Le directeur général France d'European Capital,Tristan Parisot, dresse pour nous un état des lieux du marché du financement unitranche et nous dévoile ses principaux intérêts.
Décideurs. Quel état des lieux faites-vous du marché du financement unitranche ?
Tristan Parisot.
Si nous avions arrangé la première dette unitranche en Europe dans le cadre d’un LBO sur le groupe Delsey en 2007, ce mode de financement n’a véritablement commencé à s’implanter en Europe qu’à partir de 2011. En 2012, nous avons recensé neuf opérations de cette nature en Europe. En 2013 vingt-neuf financements de ce type ont été réalisés. Et, au cours du premier quadrimestre 2014, dix-neuf dettes unitranche ont déjà été concrétisées ! C’est aujourd’hui un marché en plein essor estimé à 5 milliards d’euros seulement. Si les deux tiers des opérations unitranche sont réalisées au Royaume-Uni et en France, le potentiel des autres pays européens comme l’Allemagne, la Scandinavie, le Benelux et l’Espagne reste entier. Cette excellente dynamique s’explique par deux raisons principales. D’une part, les banques ont considérablement réduit la voilure en matière de financement des LBO en Europe, et celles encore présentes concentrent souvent leurs ressources sur leur marché domestique, ce qui a eu pour effet de laisser le champ libre à l’émergence de prêteurs non bancaires. D’autre part, depuis près de deux ans maintenant, les sponsors n’hésitent plus à comparer les conditions proposées dans le cadre d’un financement unitranche à celles d’une structure de financement traditionnelle en all-senior ou senior plus mezzanine.

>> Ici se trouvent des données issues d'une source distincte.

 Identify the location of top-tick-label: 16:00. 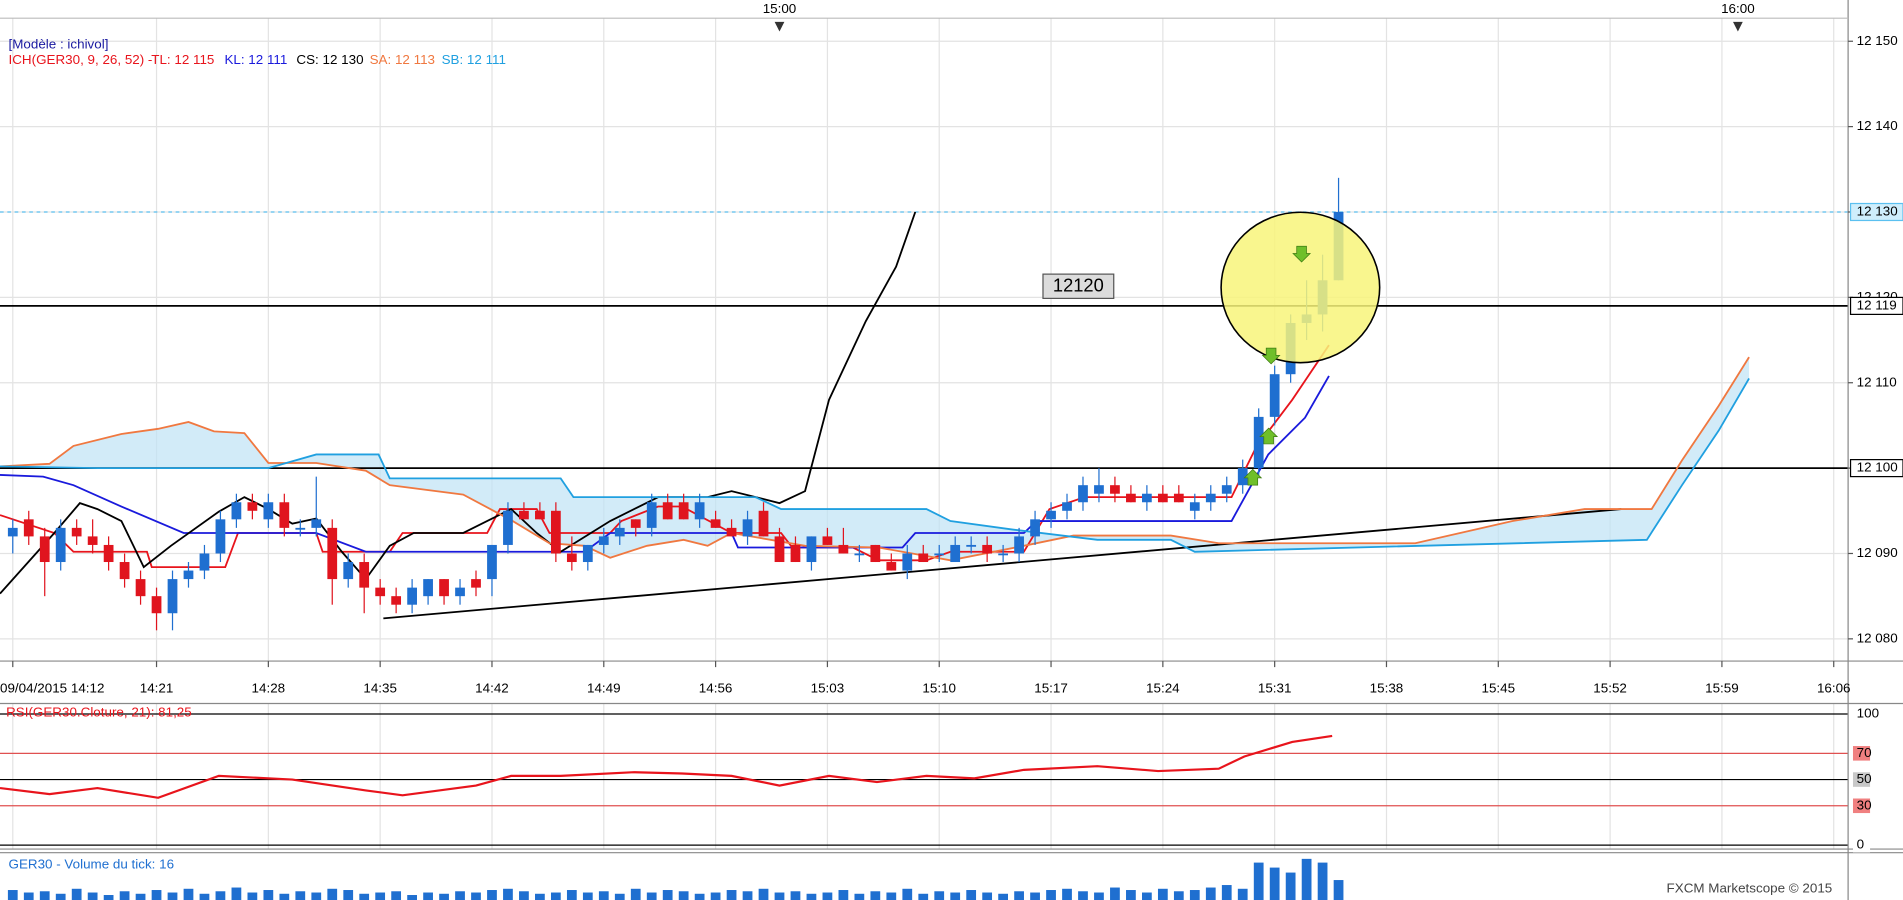
(1738, 8).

Décideurs. À quelles entreprises s’adresse-t-il aujourd’hui ?
T. P.
Le financement unitranche s’adresse principalement aux entreprises sous LBO qui ont une valorisation inférieure à 500 millions d’euros. Pour quelles raisons ? Tout simplement parce que ces entreprises ne disposent pas de beaucoup d’autres solutions de financement que celles proposées par les établissements bancaires. Leur taille ne leur ouvre pas l’accès au marché obligataire, notamment du high yield, ou au marché américain. Ce mode de financement s’adresse avant tout aux entreprises en forte croissance ayant des ambitions de développement, par croissance organique ou croissance externe. L’idée pour ces entreprises est d’utiliser leur cash-flow opérationnel pour financer leur croissance plutôt que de rembourser leur dette bancaire. En revanche, les entreprises qui génèrent beaucoup de cash mais dont les perspectives de croissance demeurent plus limitées, sont généralement moins attirées par ce type de financement qui coûte légèrement plus cher. À ce jour, la dette unitranche ne concerne que peu de sociétés de moins de 50 millions d’euros de valeur d’entreprise, mais cela pourrait évoluer dans les mois et années à venir.

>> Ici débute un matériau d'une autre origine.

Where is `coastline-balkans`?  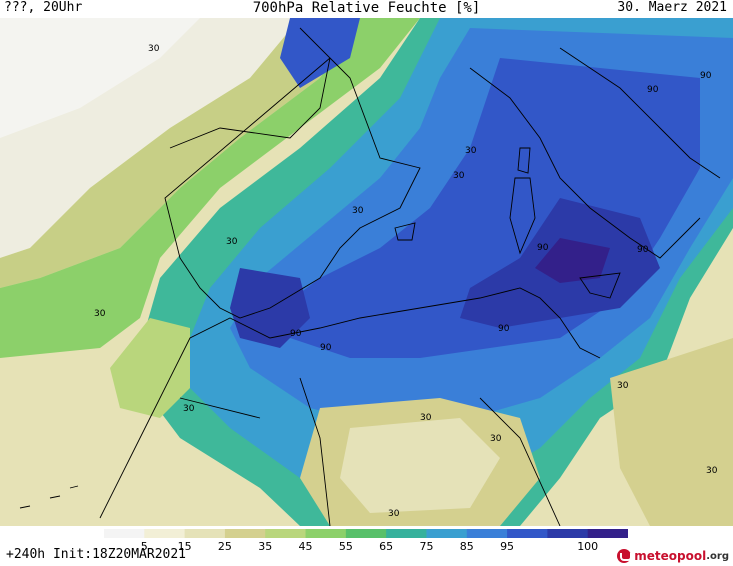 coastline-balkans is located at coordinates (640, 113).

Décideurs. Quels sont les principaux atouts de ce mode de financement alternatif ?
T. P.
Le principal avantage de l’unitranche tient à sa flexibilité et notamment à son caractère non amortissable. Le remboursement in fine, c’est-à-dire au terme d’un délai de sept ans, permet à l’entreprise de consacrer l’essentiel de ses cash-flows opérationnels au financement de son développement par croissance organique ou croissance externe. Soulignons également que les négociations autour de cette offre de financement sur mesure se déroulent avec un nombre de prêteurs restreint, très souvent un seul. Enfin, les financements peuvent aisément être effectués en multi-devises (euros, dollars,…).
Pour le sponsor, en plus de la flexibilité et la rapidité, le financement unitranche offre une très grande confidentialité qui lui permet de préempter un deal plus rapidement et avec discrétion. Autre avantage et non des moindres, la documentation se révèle plus légère car il n’y a pas de négociation de droit entre créanciers seniors et juniors.

Décideurs. Comment se dessine l’avenir du financement unitranche ?
T. P.
La baisse des taux d’intérêt et l’entrée opportuniste de nouveaux acteurs sur ce marché de la dette privée a bien sûr mis une certaine pression sur les conditions. Cela dit, si l’on regarde opération par opération, la concurrence demeure en réalité très limitée car chaque prêteur a un positionnement distinct en termes de secteurs d’activités, de taille d’actifs et de profil de risque. Dans nos dernières opérations, y compris celle que nous finalisons actuellement, l’unitranche continue de faire la preuve de son attractivité tant pour les sponsors que les équipes de direction. À mon sens, cette offre de financement peut très bien coexister aux côtés de structures de finance « traditionnelles ». Dans l’environnement actuel, il y a de la place pour ces deux types de financement et sûrement d’autres dans le futur.